S’il est vrai qu’en date du 13 avril 2001, une réunion a eu lieu entre Monsieur … et certains de ses supérieurs hiérarchiques, réunion qui fut convoquée suite au refus de Monsieur … en date du 11 avril 2001 d’enlever des barrières sur le CR 102 entre Mamer et Dippach, malgré l’ordre formel y afférent de son supérieur hiérarchique Monsieur M., que lors de cette entrevue Monsieur … avait été entendu en ses explications et que Monsieur L. l’a informé de ce qu’il n’avait pas le droit de passer outre un ordre reçu de la part de son supérieur hiérarchique et que s’il jugeait opportun de protester, il devrait le faire par écrit à son supérieur hiérarchique direct dans les formes prévues par l’article 4 du statut général et, en tout état de cause, il ne pouvait pas ignorer un ordre ou refuser de l’exécuter, néanmoins il ne ressort pas du procès-verbal établi en cause pour cette réunion ni d’un autre document que le but en aurait été d’entendre Monsieur … en vue de lui infliger le cas échéant une sanction disciplinaire en raison de son refus d’ordre. Force est encore de constater que ce n’est qu’en raison du prétendu comportement impertinent lors de cette réunion, qu’il a été décidé d’ouvrir une procédure disciplinaire à l’encontre de Monsieur … (cf procès-verbal de la réunion du 13 avril 2001, p. 2).

Cependant, dans la suite, et jusqu’à la décision du directeur de l’administration des Ponts et Chaussées du 29 mai 2001 lui infligeant la peine disciplinaire de la réprimande, il n’y eut plus de contact entre Monsieur … et ses supérieurs hiérarchiques. En particulier, il n’a jamais été officiellement informé ni de ce qu’une procédure disciplinaire aurait été ouverte contre lui et, a fortiori, non plus des chefs d’accusation portés à son encontre ni de ce qu’il pourrait prendre inspection de son dossier pour présenter éventuellement des observations écrites et solliciter un complément d’instruction.

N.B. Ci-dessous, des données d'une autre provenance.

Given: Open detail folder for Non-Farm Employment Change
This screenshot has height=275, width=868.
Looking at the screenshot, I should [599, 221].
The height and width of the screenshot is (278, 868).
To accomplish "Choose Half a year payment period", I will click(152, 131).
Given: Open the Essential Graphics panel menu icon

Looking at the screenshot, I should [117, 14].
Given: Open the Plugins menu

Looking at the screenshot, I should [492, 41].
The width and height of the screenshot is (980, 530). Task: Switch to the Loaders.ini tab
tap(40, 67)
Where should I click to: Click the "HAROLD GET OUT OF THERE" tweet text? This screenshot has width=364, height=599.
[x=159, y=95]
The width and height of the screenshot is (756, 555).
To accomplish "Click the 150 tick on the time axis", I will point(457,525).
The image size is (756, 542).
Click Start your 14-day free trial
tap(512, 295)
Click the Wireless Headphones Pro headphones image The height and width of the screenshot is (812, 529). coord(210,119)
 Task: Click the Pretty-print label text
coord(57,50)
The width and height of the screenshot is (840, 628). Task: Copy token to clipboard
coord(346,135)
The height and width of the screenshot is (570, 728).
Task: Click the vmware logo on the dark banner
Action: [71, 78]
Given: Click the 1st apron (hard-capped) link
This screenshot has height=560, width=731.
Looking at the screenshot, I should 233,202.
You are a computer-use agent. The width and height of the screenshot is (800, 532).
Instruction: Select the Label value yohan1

Il résulte des considérations qui précèdent que la procédure disciplinaire menée à son encontre n’était pas régulière dans la mesure où les dispositions ni de l’article 51 alinéa 1 ni celles de l’article 54 alinéa (3) et (4) n’ont été respectées.

Si certes toute inobservation de la procédure disciplinaire n’entraîne pas nécessairement son annulation, surtout si cette inobservation n’a pas eu pour effet de porter atteinte aux droits de la défense, il en est autrement de certaines formalités essentielles destinées à garantir un déroulement équitable de la procédure disciplinaire.

Or, l’information du fonctionnaire présumé fautif des faits qui lui sont reprochés avec indication si une procédure disciplinaire a été entamée est essentielle pour permettre au fonctionnaire de présenter sa défense. Cette formalité qui, en l’espèce, n’a pas été respectée, constitue une formalité essentielle dont l’inobservation vicie fondamentalement la procédure et doit entraîner l’annulation de la sanction disciplinaire prise dans son cadre.

Par ces motifs, le tribunal administratif, deuxième chambre, statuant contradictoirement;

reçoit le recours en la forme;

au fond le déclare justifié ;

partant annule la décision du Ministre des Travaux Publics 27 février 2002 et renvoie l’affaire devant le ministre des Travaux Publics ;

condamne l’Etat aux frais.

Ainsi jugé par:

M. Schockweiler, vice-président, M. Campill, premier juge Mme Lamesch, juge et lu à l’audience publique du 9 janvier 2003, par le vice-président, en présence de M. Legille, greffier.

s. Legille s. Schockweiler 5


Synthèse
Formation : Deuxième chambre
Numéro d'arrêt : 14951
Date de la décision : 09/01/2003

Origine de la décision
Date de l'import : 12/12/2019
Identifiant URN:LEX : urn:lex;lu;tribunal.administratif;arret;2003-01-09;14951 ?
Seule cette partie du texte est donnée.